片刻後,林長源和幾個護衛從瓦礫中走出。“二爺,看不出。城磚沒有摻假。而且修建時是混了米漿的,十分結實,可就是莫明其妙的塌了大段。”匪夷所思,十分匪夷所思。
齊律身邊不缺人手。跟在他身邊的若是理一理,倒真的人才濟濟。林長源帶在身邊的幾個護衛,便是懂些門道的。新宅子他們幾個也是出力最多的。從選址到施工,從選材到最後完成,幾人雖然默默無聞,可本事卻是有的。
他們既然說看不出,齊律便知道,不必去查了,必定是查不出的。
這事說起來倒真是十分晦氣。
原以爲是有人蓄意破壞,卻不想查出了個不清不楚的結果“修補需用時幾日”既然查不出。齊律也便不鑽那牛角尖了。此時最重要的便是將城牆快些修補上。雖然鄴城窮的連打家劫舍的強盜都生不出幾分興趣來,可是夜長夢多,再加上他至鄴城的消息一經傳出,難保沒有居心叵測的。還是快些補牢才讓人放心。
“壞的面積不小。而且周圍城牆也都裂了口子。若是修補,恐怕得十幾日。”一個護衛斟酌了片刻道,餘下幾人點頭表示附和。
齊律冷冷的點頭。“十日內,修好。”幾個護衛噤若寒蟬,齊律沒等他們點頭,已經調轉身形。
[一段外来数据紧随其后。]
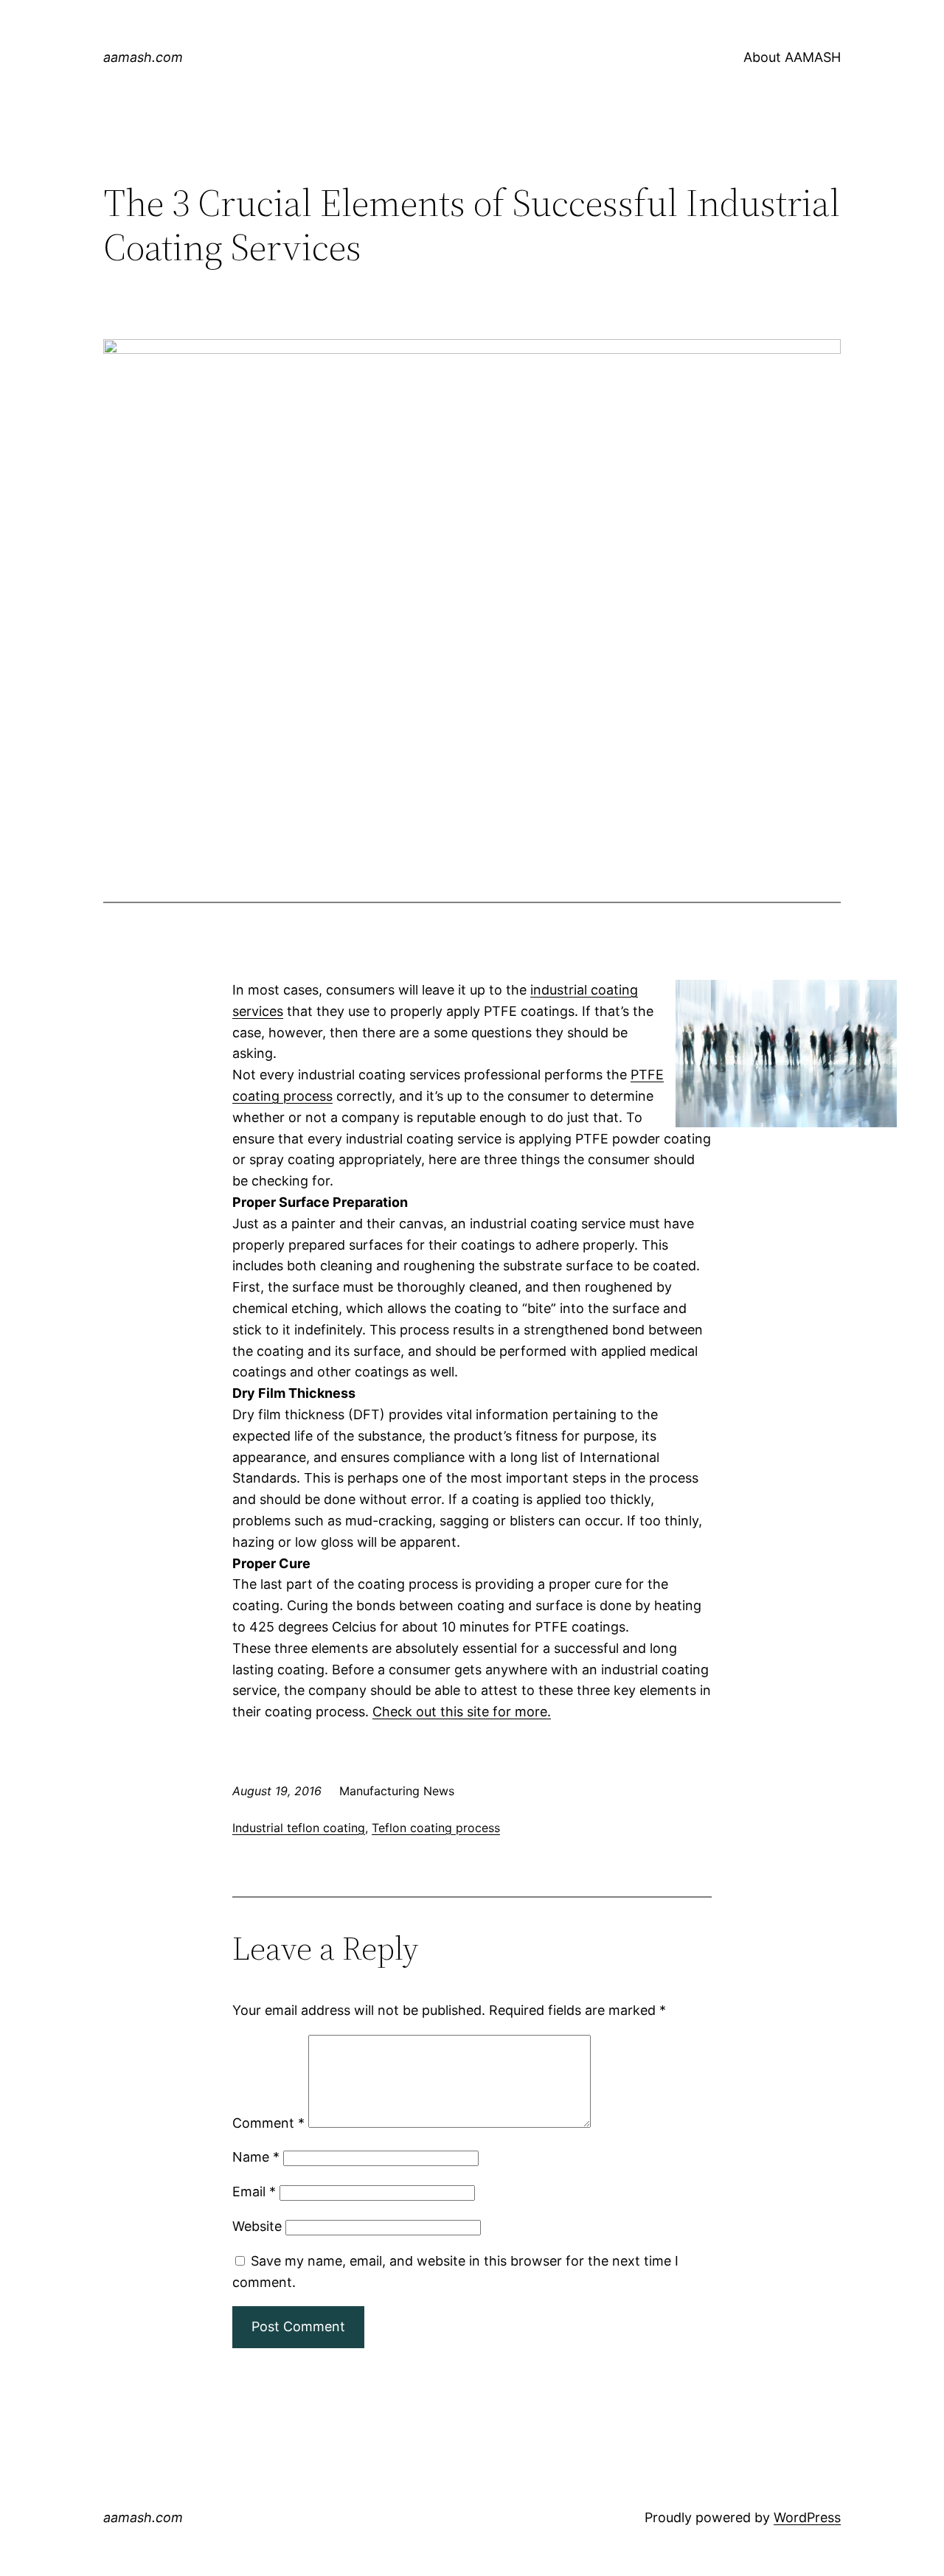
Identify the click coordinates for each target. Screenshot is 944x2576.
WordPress (807, 2517)
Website (257, 2226)
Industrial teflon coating (298, 1827)
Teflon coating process (436, 1827)
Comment (268, 2123)
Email (254, 2191)
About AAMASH (792, 57)
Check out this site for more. (461, 1711)
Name (256, 2157)
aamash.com (143, 57)
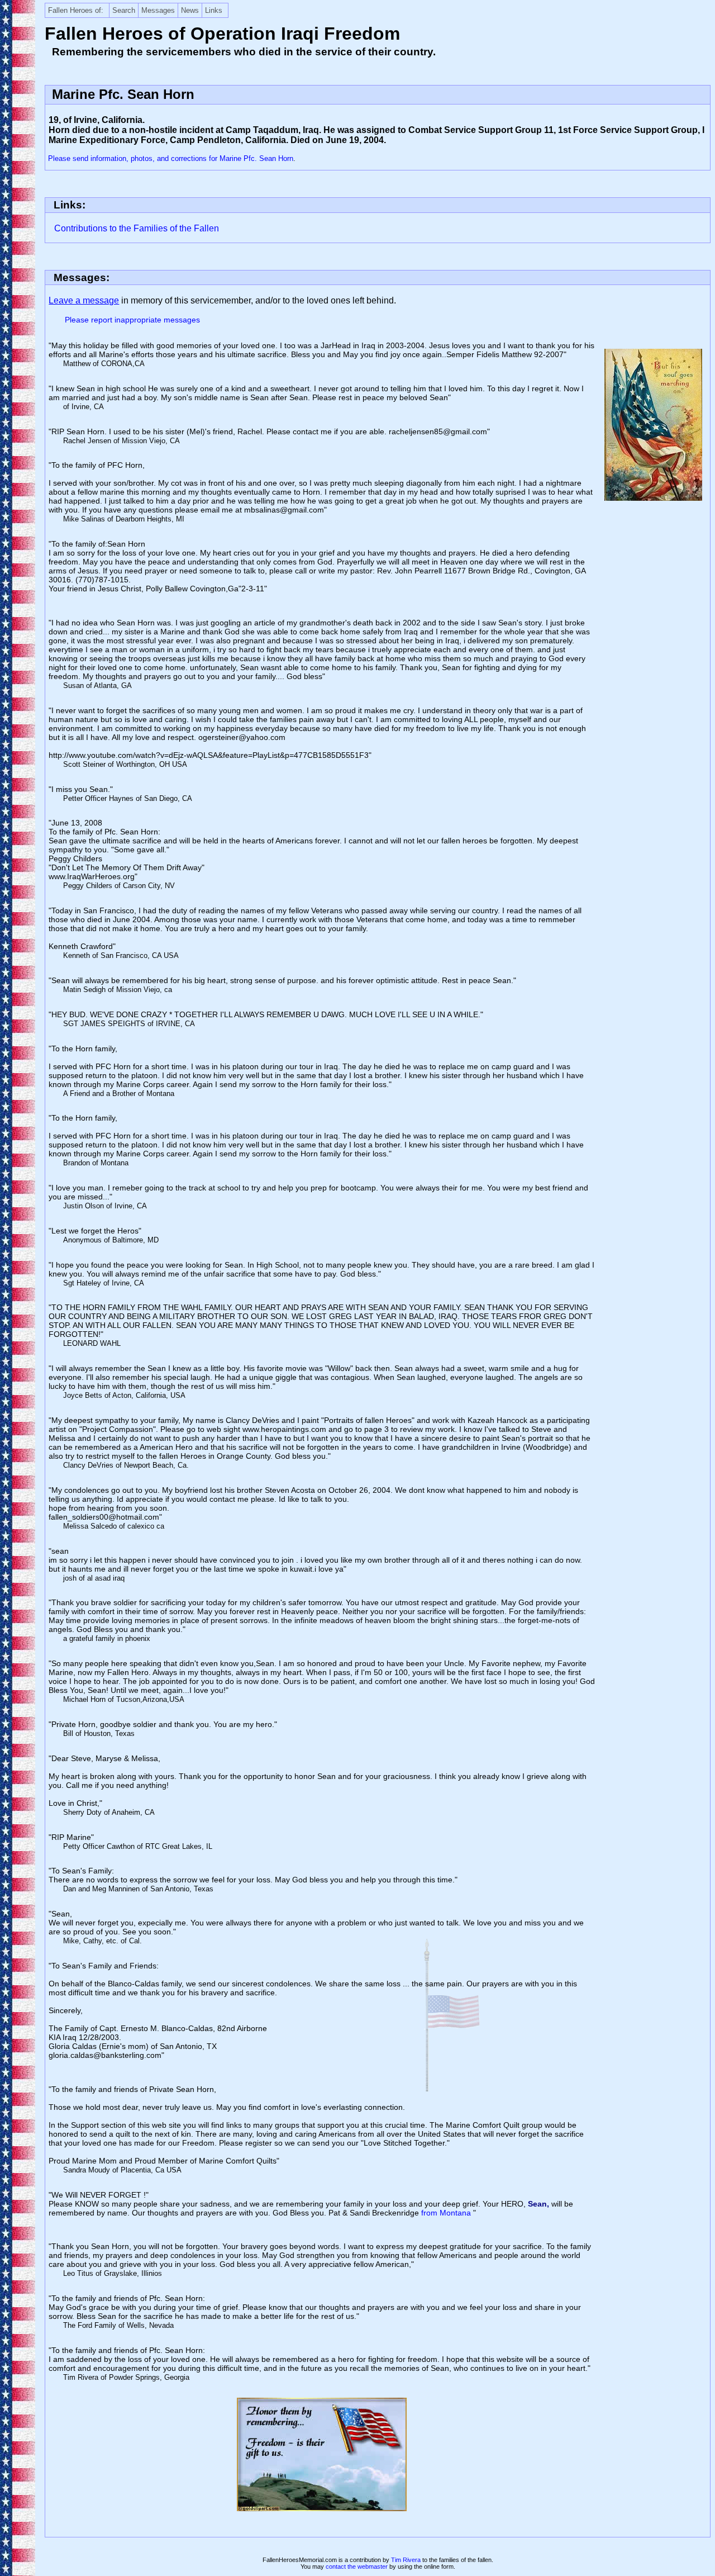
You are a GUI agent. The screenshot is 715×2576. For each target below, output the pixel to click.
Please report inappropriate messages (132, 319)
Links (213, 10)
“二爺。我們是否出城去看一看,這城牆壞的實在稀奇,屬下憂心是有人蓄意而爲。”周子秋趕忙小跑幾步追向齊律,便是肝顫兒,也勉強將自己的意思表述完整了。
若是有人蓄意而爲,對方什麼意圖
周子秋覺得鄴城實在沒什麼好圖謀的,是全大魏都聞名的窮苦之地。
強盜便是瞎了眼睛,也斷不會選鄴城這個地界打劫的,因爲最終的結果,一定是餓死自己。
可齊律到了便不一樣了。
這位爺,可是京城來的,而且在京中地位頗高,而且這一兩年他所做之事,哪件都能以神蹟稱之。周子秋那延遲的消息網終於給了他消息齊律南下賑災,最終城功救下數以萬計的災民,並且和南境結成了友好的同盟之事,周子秋終於知道了。
此時的齊律在周子秋眼中,是神奇的存在。不管什麼事,只要交到這位齊二爺手中,便沒有辦不成的。
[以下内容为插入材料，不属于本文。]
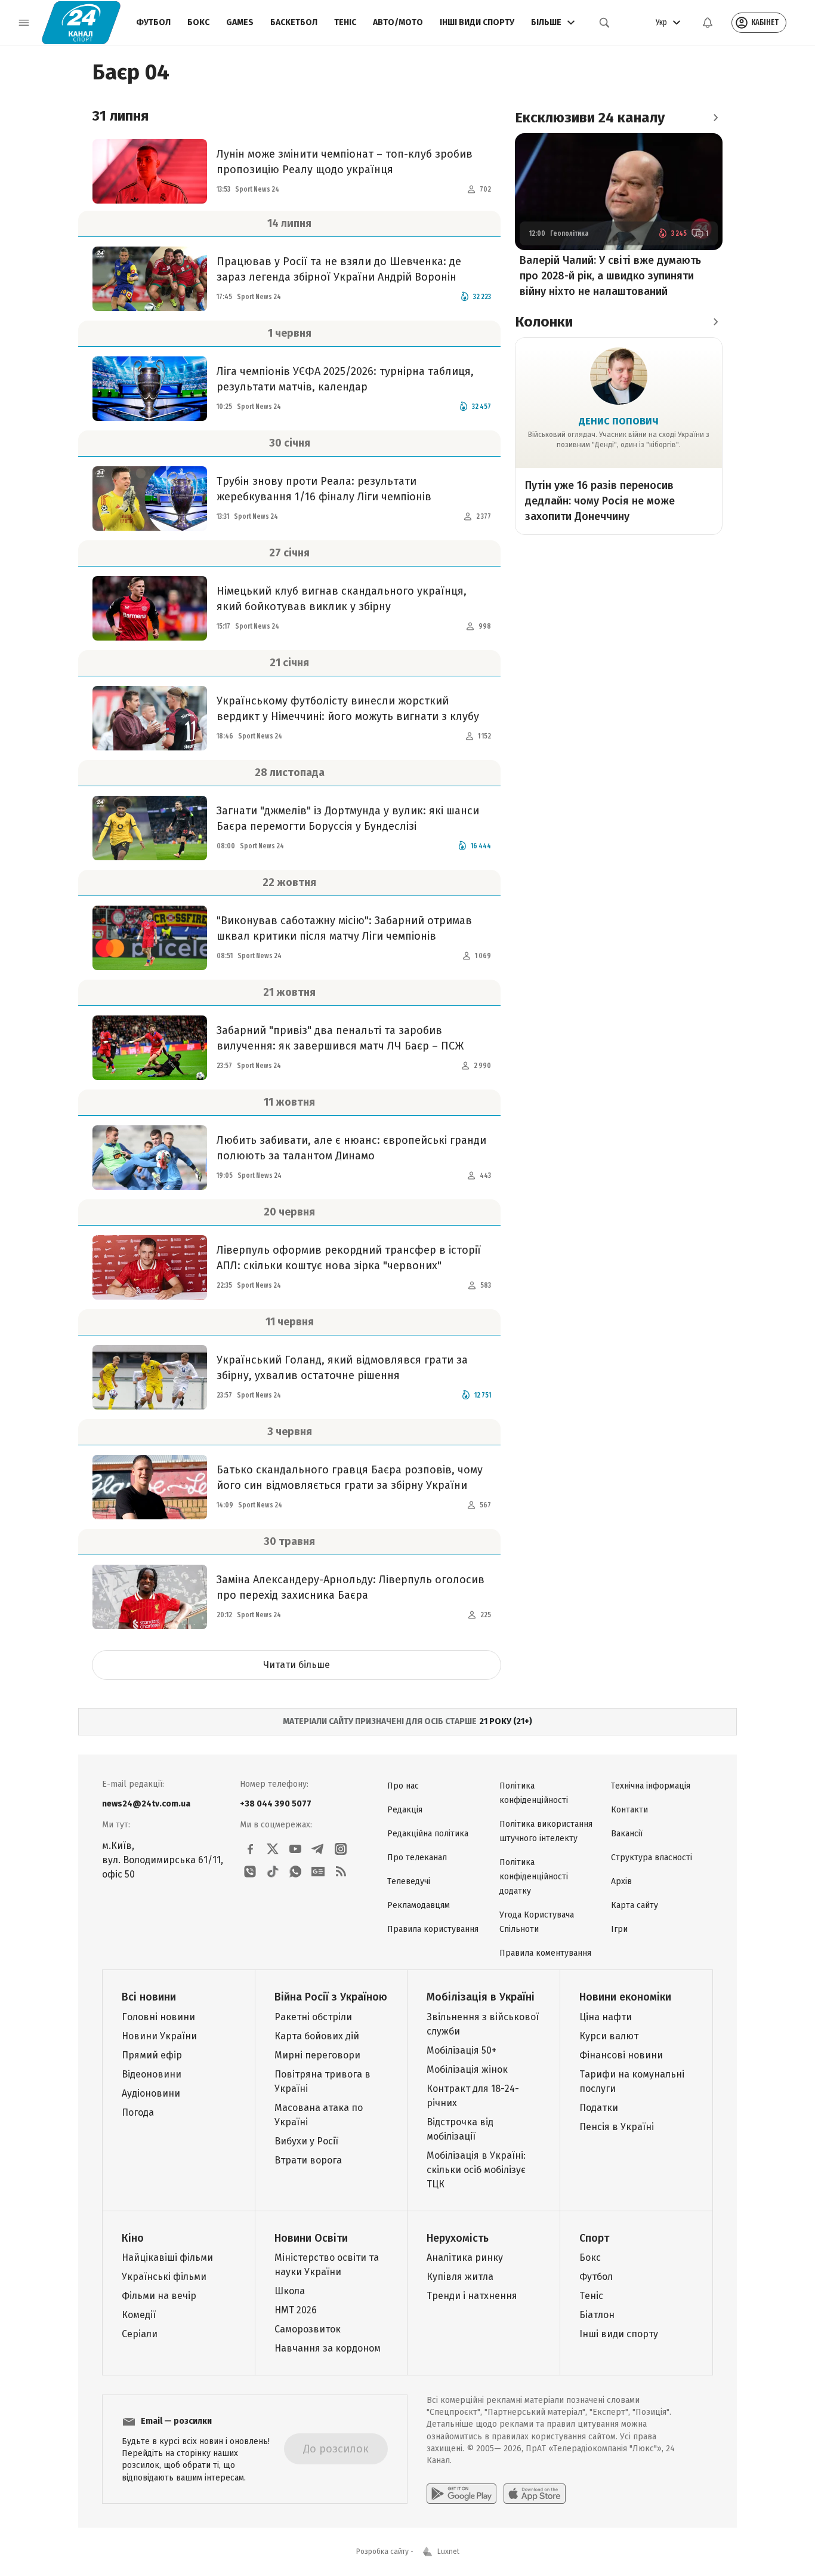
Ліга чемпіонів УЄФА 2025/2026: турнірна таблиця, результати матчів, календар (345, 379)
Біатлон (597, 2314)
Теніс (345, 22)
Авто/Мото (398, 22)
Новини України (159, 2036)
北境,南境一路走來,齊律的名聲也從以往的惡貫滿盈,到如今的盛名遠播。
所以便是這件事蹊蹺的很,而且似乎隱隱有着人爲的東西在其中,周子秋倒也沒嚇得當場翻了白眼,只是他爲人素來謹小慎微的,還是覺得該好好去查探一番爲佳,於是抖着膽子提議倒。齊律似笑非笑的望了一眼周子秋,只一眼便讓這位周縣令生生止住了腳下步子,那些欲開口解釋的話,也通通吞入腹中。
“走吧。”最終,齊律竟然輕笑着開了口。周子秋幾乎嚇傻了,好半晌才反應過來,自己的建議被採納了。不由得喜上眉梢,可一想到這次斷牆之事引起的一系列後果,再次垂下頭來唉聲嘆氣。
齊律帶了林長源及十幾個護衛出了城門,周子秋跟在左右。
出了鄴城,放眼望去便是一片黃色,在城內,風還小些,可一旦出城門,大風捲着黃沙,幾乎瞬間便能將人掀翻。
離了丈許的距離說話,不僅對方聽不清,而且閉嘴後會發現滿嘴沙子。一衆從京城來的護衛自然沒經歷過這種陣勢,一個個愁眉苦臉的。
林長源策馬來到齊律身旁。
請示下一步如何行動。齊律的身形筆直的立在風中。似乎再大的風,也不能撼動他分毫。
護衛們見此,心中似乎涌起一股熱浪,他們也是一路從京城至北境。從北境回京城,又隨齊律遠赴南境的他們什麼苦難沒經歷過,還會懼了這鄴城風暴。於是周子秋有幸目睹一衆齊氏護衛,不過瞬間的功夫便從頹廢到昂然的過程。
便是連身子努力縮成一團的周子秋,在這樣無聲卻肅然的一幕中。也不由得將腰桿挺了挺。
“那邊。”齊律眺望半晌,最終擡手虛指。
下一刻,馬蹄四起
鄴城,齊府。
謝珂以爲自己聽錯了。賀氏嫡子,如果她記性不錯的話。
似乎唯一能稱爲賀氏嫡子的便是賀章了賀氏在大魏極東的方向,而鄴城在西方,從東到西,幾乎橫縱了整個大魏版圖。
最讓謝珂驚異的是,賀章怎麼會來
雖然當初賀章離開時,曾說過一日爲僕。終身任齊律驅使的話,可是他們來封地的消息,恐怕這個時候,也只堪堪傳到賀氏。卻不想賀章竟然出現了。
“是阿章”謝珂一臉不敢置信的開口。
水青點頭,說實話,外面門子來報時,她也大感意外,不過賀章此時前來,自然是極好的。
眼下爺正是用人之際,賀章的到來自然是如虎添翼。
“請去花廳。”謝珂語速簡潔的道。水青領命,轉身去傳話。雨卉將大團的繡線堆到明月面前,讓小丫頭喜的分身乏術,隨後起身給謝珂梳洗更衣。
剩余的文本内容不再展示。